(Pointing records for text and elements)
*-*-*
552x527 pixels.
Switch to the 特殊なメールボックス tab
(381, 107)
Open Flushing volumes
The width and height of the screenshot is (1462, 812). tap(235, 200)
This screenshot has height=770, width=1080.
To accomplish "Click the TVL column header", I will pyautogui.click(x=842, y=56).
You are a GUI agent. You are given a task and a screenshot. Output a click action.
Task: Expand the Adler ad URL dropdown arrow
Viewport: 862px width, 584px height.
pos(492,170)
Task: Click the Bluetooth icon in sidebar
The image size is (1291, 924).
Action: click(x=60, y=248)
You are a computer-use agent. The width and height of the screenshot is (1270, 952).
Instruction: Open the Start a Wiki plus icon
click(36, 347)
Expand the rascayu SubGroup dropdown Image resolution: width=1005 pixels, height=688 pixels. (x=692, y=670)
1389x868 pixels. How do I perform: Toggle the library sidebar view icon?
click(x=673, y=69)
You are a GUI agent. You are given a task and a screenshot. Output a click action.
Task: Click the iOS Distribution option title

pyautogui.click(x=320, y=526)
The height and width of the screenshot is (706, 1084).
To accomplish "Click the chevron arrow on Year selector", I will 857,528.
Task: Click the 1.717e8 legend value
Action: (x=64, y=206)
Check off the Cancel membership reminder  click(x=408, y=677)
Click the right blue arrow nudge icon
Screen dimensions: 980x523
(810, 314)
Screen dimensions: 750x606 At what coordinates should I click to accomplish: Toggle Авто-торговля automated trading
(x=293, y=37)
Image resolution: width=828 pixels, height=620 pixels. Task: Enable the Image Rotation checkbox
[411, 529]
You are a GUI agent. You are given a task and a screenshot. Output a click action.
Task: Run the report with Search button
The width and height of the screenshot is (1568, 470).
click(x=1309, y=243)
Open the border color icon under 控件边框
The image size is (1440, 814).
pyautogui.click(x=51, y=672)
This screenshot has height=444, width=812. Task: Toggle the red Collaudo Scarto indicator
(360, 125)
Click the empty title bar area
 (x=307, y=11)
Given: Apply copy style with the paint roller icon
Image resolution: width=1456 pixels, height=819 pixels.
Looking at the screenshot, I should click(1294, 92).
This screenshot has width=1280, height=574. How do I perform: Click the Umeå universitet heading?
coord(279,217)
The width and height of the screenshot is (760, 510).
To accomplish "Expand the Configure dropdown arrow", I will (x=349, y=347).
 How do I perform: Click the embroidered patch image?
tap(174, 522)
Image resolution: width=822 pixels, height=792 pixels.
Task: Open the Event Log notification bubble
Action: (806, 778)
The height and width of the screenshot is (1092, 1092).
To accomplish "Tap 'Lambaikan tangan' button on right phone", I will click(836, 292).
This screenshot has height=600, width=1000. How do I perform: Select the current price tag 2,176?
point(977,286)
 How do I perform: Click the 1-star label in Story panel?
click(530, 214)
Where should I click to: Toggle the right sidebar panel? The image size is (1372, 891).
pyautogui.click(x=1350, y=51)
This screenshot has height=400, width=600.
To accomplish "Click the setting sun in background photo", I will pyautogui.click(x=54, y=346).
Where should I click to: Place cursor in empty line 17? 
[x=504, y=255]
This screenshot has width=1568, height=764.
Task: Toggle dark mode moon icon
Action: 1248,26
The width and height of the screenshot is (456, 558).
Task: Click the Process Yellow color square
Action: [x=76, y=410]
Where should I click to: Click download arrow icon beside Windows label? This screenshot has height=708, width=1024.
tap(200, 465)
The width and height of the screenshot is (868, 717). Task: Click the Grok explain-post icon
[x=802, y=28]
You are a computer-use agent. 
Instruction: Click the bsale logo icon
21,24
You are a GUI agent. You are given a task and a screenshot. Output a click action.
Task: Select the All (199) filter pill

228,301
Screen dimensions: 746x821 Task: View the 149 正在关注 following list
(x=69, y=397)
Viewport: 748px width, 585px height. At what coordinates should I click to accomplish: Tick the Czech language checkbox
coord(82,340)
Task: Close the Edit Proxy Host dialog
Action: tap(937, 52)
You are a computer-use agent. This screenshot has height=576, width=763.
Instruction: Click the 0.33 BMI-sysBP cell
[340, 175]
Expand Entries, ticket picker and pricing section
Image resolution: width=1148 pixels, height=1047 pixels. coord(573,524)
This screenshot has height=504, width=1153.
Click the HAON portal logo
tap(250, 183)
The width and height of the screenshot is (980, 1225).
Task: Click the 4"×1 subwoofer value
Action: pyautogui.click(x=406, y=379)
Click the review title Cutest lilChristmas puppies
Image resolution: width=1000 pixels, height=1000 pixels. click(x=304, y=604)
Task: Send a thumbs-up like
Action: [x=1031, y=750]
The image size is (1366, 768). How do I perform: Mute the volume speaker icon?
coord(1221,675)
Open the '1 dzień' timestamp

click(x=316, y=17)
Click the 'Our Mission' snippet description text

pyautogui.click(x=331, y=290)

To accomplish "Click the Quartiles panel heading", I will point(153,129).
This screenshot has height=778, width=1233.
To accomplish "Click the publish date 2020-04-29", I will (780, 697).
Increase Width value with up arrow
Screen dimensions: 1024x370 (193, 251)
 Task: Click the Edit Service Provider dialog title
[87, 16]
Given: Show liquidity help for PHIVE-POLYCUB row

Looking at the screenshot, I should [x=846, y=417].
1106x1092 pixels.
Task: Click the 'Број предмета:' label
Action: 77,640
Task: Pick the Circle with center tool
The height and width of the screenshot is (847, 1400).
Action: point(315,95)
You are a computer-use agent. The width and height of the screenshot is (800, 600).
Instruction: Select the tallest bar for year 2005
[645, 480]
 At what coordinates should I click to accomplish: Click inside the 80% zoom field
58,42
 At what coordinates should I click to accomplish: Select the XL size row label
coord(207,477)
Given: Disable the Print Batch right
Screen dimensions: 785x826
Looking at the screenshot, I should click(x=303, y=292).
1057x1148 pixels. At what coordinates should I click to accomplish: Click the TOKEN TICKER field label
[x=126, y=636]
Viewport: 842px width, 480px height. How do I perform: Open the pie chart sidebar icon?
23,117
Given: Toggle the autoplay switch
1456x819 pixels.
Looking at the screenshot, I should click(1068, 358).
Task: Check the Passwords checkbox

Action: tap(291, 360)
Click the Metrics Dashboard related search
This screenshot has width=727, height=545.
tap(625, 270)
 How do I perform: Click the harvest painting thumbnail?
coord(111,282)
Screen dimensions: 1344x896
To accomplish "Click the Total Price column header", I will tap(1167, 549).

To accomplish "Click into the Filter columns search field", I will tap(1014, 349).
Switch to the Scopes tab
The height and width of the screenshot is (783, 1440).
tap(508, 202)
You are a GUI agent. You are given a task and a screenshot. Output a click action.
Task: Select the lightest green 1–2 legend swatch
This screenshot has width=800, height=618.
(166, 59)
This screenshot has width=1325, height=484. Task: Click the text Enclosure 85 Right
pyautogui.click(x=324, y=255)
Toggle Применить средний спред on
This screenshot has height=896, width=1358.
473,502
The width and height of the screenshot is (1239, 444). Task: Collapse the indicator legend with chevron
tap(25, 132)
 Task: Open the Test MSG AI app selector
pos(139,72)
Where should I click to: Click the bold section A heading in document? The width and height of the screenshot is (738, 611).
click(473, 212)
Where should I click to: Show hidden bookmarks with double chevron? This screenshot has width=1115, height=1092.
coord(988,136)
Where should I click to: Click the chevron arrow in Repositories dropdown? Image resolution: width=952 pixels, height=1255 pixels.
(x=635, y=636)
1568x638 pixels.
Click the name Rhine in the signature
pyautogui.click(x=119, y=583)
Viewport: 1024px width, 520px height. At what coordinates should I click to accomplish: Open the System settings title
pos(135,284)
*-*-*
SET PROBLEM: Reproduce the data above with each instance of "chevron" changed to "caret" and nothing else altered.

ANSWER:
552x527 pixels.
Switch to the 特殊なメールボックス tab
(381, 107)
Open Flushing volumes
The width and height of the screenshot is (1462, 812). tap(235, 200)
This screenshot has height=770, width=1080.
To accomplish "Click the TVL column header", I will pyautogui.click(x=842, y=56).
You are a GUI agent. You are given a task and a screenshot. Output a click action.
Task: Expand the Adler ad URL dropdown arrow
Viewport: 862px width, 584px height.
pos(492,170)
Task: Click the Bluetooth icon in sidebar
The image size is (1291, 924).
Action: click(x=60, y=248)
You are a computer-use agent. The width and height of the screenshot is (1270, 952).
Instruction: Open the Start a Wiki plus icon
click(36, 347)
Expand the rascayu SubGroup dropdown Image resolution: width=1005 pixels, height=688 pixels. (x=692, y=670)
1389x868 pixels. How do I perform: Toggle the library sidebar view icon?
click(x=673, y=69)
You are a GUI agent. You are given a task and a screenshot. Output a click action.
Task: Click the iOS Distribution option title

pyautogui.click(x=320, y=526)
The height and width of the screenshot is (706, 1084).
To accomplish "Click the caret arrow on Year selector", I will 857,528.
Task: Click the 1.717e8 legend value
Action: (x=64, y=206)
Check off the Cancel membership reminder  click(x=408, y=677)
Click the right blue arrow nudge icon
Screen dimensions: 980x523
(810, 314)
Screen dimensions: 750x606 At what coordinates should I click to accomplish: Toggle Авто-торговля automated trading
(x=293, y=37)
Image resolution: width=828 pixels, height=620 pixels. Task: Enable the Image Rotation checkbox
[411, 529]
You are a GUI agent. You are given a task and a screenshot. Output a click action.
Task: Run the report with Search button
The width and height of the screenshot is (1568, 470).
click(x=1309, y=243)
Open the border color icon under 控件边框
The image size is (1440, 814).
pyautogui.click(x=51, y=672)
This screenshot has height=444, width=812. Task: Toggle the red Collaudo Scarto indicator
(360, 125)
Click the empty title bar area
 (x=307, y=11)
Given: Apply copy style with the paint roller icon
Image resolution: width=1456 pixels, height=819 pixels.
Looking at the screenshot, I should click(1294, 92).
This screenshot has width=1280, height=574. How do I perform: Click the Umeå universitet heading?
coord(279,217)
The width and height of the screenshot is (760, 510).
To accomplish "Expand the Configure dropdown arrow", I will (x=349, y=347).
 How do I perform: Click the embroidered patch image?
tap(174, 522)
Image resolution: width=822 pixels, height=792 pixels.
Task: Open the Event Log notification bubble
Action: (806, 778)
The height and width of the screenshot is (1092, 1092).
To accomplish "Tap 'Lambaikan tangan' button on right phone", I will click(836, 292).
This screenshot has height=600, width=1000. How do I perform: Select the current price tag 2,176?
point(977,286)
 How do I perform: Click the 1-star label in Story panel?
click(530, 214)
Where should I click to: Toggle the right sidebar panel? The image size is (1372, 891).
pyautogui.click(x=1350, y=51)
This screenshot has height=400, width=600.
To accomplish "Click the setting sun in background photo", I will pyautogui.click(x=54, y=346).
Where should I click to: Place cursor in empty line 17? 
[x=504, y=255]
This screenshot has width=1568, height=764.
Task: Toggle dark mode moon icon
Action: 1248,26
The width and height of the screenshot is (456, 558).
Task: Click the Process Yellow color square
Action: [x=76, y=410]
Where should I click to: Click download arrow icon beside Windows label? This screenshot has height=708, width=1024.
tap(200, 465)
The width and height of the screenshot is (868, 717). Task: Click the Grok explain-post icon
[x=802, y=28]
You are a computer-use agent. 
Instruction: Click the bsale logo icon
21,24
You are a GUI agent. You are given a task and a screenshot. Output a click action.
Task: Select the All (199) filter pill

228,301
Screen dimensions: 746x821 Task: View the 149 正在关注 following list
(x=69, y=397)
Viewport: 748px width, 585px height. At what coordinates should I click to accomplish: Tick the Czech language checkbox
coord(82,340)
Task: Close the Edit Proxy Host dialog
Action: tap(937, 52)
You are a computer-use agent. This screenshot has height=576, width=763.
Instruction: Click the 0.33 BMI-sysBP cell
[340, 175]
Expand Entries, ticket picker and pricing section
Image resolution: width=1148 pixels, height=1047 pixels. coord(573,524)
This screenshot has height=504, width=1153.
Click the HAON portal logo
tap(250, 183)
The width and height of the screenshot is (980, 1225).
Task: Click the 4"×1 subwoofer value
Action: pyautogui.click(x=406, y=379)
Click the review title Cutest lilChristmas puppies
Image resolution: width=1000 pixels, height=1000 pixels. click(x=304, y=604)
Task: Send a thumbs-up like
Action: [x=1031, y=750]
The image size is (1366, 768). How do I perform: Mute the volume speaker icon?
coord(1221,675)
Open the '1 dzień' timestamp

click(x=316, y=17)
Click the 'Our Mission' snippet description text

pyautogui.click(x=331, y=290)

To accomplish "Click the Quartiles panel heading", I will point(153,129).
This screenshot has height=778, width=1233.
To accomplish "Click the publish date 2020-04-29", I will (780, 697).
Increase Width value with up arrow
Screen dimensions: 1024x370 (193, 251)
 Task: Click the Edit Service Provider dialog title
[87, 16]
Given: Show liquidity help for PHIVE-POLYCUB row

Looking at the screenshot, I should [x=846, y=417].
1106x1092 pixels.
Task: Click the 'Број предмета:' label
Action: 77,640
Task: Pick the Circle with center tool
The height and width of the screenshot is (847, 1400).
Action: point(315,95)
You are a computer-use agent. The width and height of the screenshot is (800, 600).
Instruction: Select the tallest bar for year 2005
[645, 480]
 At what coordinates should I click to accomplish: Click inside the 80% zoom field
58,42
 At what coordinates should I click to accomplish: Select the XL size row label
coord(207,477)
Given: Disable the Print Batch right
Screen dimensions: 785x826
Looking at the screenshot, I should click(x=303, y=292).
1057x1148 pixels. At what coordinates should I click to accomplish: Click the TOKEN TICKER field label
[x=126, y=636]
Viewport: 842px width, 480px height. How do I perform: Open the pie chart sidebar icon?
23,117
Given: Toggle the autoplay switch
1456x819 pixels.
Looking at the screenshot, I should click(1068, 358).
Task: Check the Passwords checkbox

Action: tap(291, 360)
Click the Metrics Dashboard related search
This screenshot has width=727, height=545.
tap(625, 270)
 How do I perform: Click the harvest painting thumbnail?
coord(111,282)
Screen dimensions: 1344x896
To accomplish "Click the Total Price column header", I will tap(1167, 549).

To accomplish "Click into the Filter columns search field", I will tap(1014, 349).
Switch to the Scopes tab
The height and width of the screenshot is (783, 1440).
tap(508, 202)
You are a GUI agent. You are given a task and a screenshot. Output a click action.
Task: Select the lightest green 1–2 legend swatch
This screenshot has width=800, height=618.
(166, 59)
This screenshot has width=1325, height=484. Task: Click the text Enclosure 85 Right
pyautogui.click(x=324, y=255)
Toggle Применить средний спред on
This screenshot has height=896, width=1358.
473,502
The width and height of the screenshot is (1239, 444). Task: Collapse the indicator legend with caret
tap(25, 132)
 Task: Open the Test MSG AI app selector
pos(139,72)
Where should I click to: Click the bold section A heading in document? The width and height of the screenshot is (738, 611).
click(473, 212)
Where should I click to: Show hidden bookmarks with double caret? This screenshot has width=1115, height=1092.
coord(988,136)
Where should I click to: Click the caret arrow in Repositories dropdown? Image resolution: width=952 pixels, height=1255 pixels.
(x=635, y=636)
1568x638 pixels.
Click the name Rhine in the signature
pyautogui.click(x=119, y=583)
Viewport: 1024px width, 520px height. At what coordinates should I click to accomplish: Open the System settings title
pos(135,284)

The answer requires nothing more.